Dido left the library after an hour, feeling a lot better. Progress had been made at last.
Two days later, she met up with Janus once more. This time in Highgate Cemetery near the grave of Karl Marx.
“Janus, please tell the guys that they have done a brilliant job finding the Royston clue. I think that you all should head off to wherever for the summer. I’ll arrange for payment through the normal channels.”
“Are you sure? The boys were just starting to enjoy themselves. This makes a nice change from… well, other things.”
“But Boss? You want to take down this scumbag, don’t you?”
“I do, but by legal means.”
She stopped herself from adding, ‘ plus being locked up and abused every day like I was’.
“As I said,” said Dido in a desperate attempt to get the conversation back on track.
“I’m doing this by legal means. He needs to go to jail, and they don’t like rapists and child abusers in there.”
“What happens when you find out where he lives?”
“I investigate the property and everything. Even if I can’t get him for rape but can for something like tax evasion, then I’ll do it. I’ll just make sure that the evidence is rock solid and one million per cent legal. Whatever he goes down for is my business, ok? How I do that is with the help of a very good friend who has contacts in all sorts of pies.”
“Gotcha, boss, but just remember, we are all here for you should you need us… ok?”
“Thanks Janus.

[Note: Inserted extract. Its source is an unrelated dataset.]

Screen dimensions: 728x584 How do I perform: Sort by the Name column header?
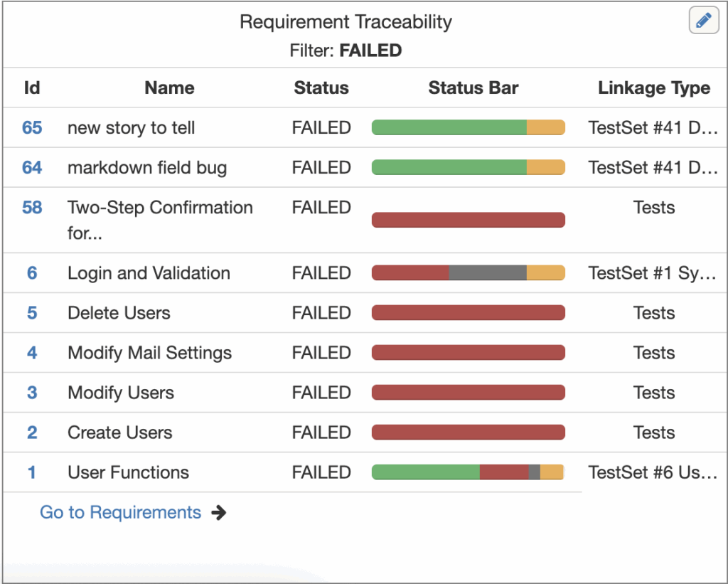point(169,88)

It is good to know that.”
“All our reports of how we tracked him will be in your email in the morning. Dove is collating them as we speak.”
“That’s Dove all over. Tell everyone that I’m very thankful for what you have done, and whoever thought of tracking Marcus… well, it was inspired. Thanks.”
As they said goodbye, Dido said,
“I will put envelopes in the lockup for each of you in a few days. I’m relying on you not to let anyone get clever and take more than one.”
Janus smiled.
“Gotcha Boss. You always played fair with us, and it is only fair that we do the same with you.”
Dido walked around the cemetery for over an hour after saying goodbye to Janus. While it was a strangely beautiful place, her mind was on what to do next.
Dido had not only been a pickpocket but had kept her ear open for years, even while she was being held captive. She would spend hours with her ear glued to the door of her cell, listening to ‘him’ and his friends discussing investments. She now knew that many of those discussions involved crimes. She was certain that no one knew about her eavesdropping. It would only become public knowledge when ‘he’ was in the dock or, as she knew now, shortly before it.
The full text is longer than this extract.